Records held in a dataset
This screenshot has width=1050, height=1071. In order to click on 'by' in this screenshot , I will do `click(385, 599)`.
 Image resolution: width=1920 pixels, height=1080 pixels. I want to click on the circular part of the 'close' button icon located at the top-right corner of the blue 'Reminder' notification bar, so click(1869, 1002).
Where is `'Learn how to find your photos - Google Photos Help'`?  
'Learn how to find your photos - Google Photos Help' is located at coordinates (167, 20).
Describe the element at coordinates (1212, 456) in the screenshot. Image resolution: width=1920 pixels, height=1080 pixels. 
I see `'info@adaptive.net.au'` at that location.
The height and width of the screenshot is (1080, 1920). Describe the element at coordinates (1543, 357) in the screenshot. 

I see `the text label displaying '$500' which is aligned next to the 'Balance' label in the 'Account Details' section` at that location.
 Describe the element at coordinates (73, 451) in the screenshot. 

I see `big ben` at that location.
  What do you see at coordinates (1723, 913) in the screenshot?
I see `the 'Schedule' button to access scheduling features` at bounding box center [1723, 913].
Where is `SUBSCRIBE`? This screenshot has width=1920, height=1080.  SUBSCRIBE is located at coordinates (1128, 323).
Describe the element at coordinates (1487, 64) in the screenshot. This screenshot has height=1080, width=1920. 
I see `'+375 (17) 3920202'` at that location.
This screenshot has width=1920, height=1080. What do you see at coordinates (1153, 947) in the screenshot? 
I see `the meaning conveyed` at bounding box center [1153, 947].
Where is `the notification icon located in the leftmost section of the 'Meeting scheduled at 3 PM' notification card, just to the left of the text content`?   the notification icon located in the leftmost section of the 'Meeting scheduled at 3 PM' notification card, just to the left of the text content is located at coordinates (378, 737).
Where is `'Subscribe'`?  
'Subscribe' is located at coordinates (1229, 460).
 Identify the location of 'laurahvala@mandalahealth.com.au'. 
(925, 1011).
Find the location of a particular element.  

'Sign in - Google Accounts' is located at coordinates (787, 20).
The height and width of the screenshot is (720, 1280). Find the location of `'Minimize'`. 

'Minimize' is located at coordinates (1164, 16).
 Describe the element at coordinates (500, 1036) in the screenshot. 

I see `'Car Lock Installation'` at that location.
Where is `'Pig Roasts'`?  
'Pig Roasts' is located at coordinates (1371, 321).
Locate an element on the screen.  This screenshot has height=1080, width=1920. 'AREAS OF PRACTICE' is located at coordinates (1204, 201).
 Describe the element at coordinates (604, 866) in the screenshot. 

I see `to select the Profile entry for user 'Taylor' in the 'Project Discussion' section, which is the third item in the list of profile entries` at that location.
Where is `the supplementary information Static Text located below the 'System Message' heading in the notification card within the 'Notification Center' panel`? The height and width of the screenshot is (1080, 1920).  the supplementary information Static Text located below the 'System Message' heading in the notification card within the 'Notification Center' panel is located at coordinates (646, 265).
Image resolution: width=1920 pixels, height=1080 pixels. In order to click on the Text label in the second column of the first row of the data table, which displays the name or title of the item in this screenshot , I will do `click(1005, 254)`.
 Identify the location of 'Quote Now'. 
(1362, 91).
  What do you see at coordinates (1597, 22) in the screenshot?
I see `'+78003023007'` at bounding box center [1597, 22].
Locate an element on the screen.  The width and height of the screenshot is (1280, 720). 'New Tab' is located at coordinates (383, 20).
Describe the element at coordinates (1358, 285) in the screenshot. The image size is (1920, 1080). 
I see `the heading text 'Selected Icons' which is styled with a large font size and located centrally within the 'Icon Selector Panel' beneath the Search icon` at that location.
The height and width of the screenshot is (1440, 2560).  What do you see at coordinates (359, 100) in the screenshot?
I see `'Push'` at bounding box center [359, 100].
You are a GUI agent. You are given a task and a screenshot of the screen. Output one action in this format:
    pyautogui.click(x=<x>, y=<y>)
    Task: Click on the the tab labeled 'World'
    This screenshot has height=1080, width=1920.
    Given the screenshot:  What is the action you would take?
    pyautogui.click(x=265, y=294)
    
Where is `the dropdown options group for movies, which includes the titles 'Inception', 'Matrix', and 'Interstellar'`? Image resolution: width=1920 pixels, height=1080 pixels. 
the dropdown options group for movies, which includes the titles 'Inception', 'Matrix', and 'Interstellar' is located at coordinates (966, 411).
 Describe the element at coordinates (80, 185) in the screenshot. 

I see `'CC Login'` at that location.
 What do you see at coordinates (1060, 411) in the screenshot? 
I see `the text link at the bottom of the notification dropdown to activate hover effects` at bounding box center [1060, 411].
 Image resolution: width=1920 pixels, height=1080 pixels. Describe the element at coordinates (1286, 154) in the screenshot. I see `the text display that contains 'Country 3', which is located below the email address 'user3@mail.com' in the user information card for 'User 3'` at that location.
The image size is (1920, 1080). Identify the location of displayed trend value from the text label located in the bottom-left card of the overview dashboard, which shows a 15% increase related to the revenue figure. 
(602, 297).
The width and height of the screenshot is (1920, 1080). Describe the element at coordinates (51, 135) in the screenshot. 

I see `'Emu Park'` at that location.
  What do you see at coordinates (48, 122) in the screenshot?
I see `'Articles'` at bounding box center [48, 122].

» Prompt:
Reproduce the material word for word, from its first line through the line containing "Image resolution: width=1920 pixels, height=1080 pixels. I want", including both of those lines.

» Response to this task:
This screenshot has width=1050, height=1071. In order to click on 'by' in this screenshot , I will do `click(385, 599)`.
 Image resolution: width=1920 pixels, height=1080 pixels. I want to click on the circular part of the 'close' button icon located at the top-right corner of the blue 'Reminder' notification bar, so click(1869, 1002).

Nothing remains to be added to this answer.